» EXERCISE:
The records that follow are to be transcribed word for word.

Stored data entries:
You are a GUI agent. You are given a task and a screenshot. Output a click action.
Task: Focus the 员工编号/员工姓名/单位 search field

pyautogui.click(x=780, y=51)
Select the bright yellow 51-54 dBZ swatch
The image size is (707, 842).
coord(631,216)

» ANSWER BELOW:
You are a GUI agent. You are given a task and a screenshot. Output a click action.
Task: Focus the 员工编号/员工姓名/单位 search field

pyautogui.click(x=780, y=51)
Select the bright yellow 51-54 dBZ swatch
The image size is (707, 842).
coord(631,216)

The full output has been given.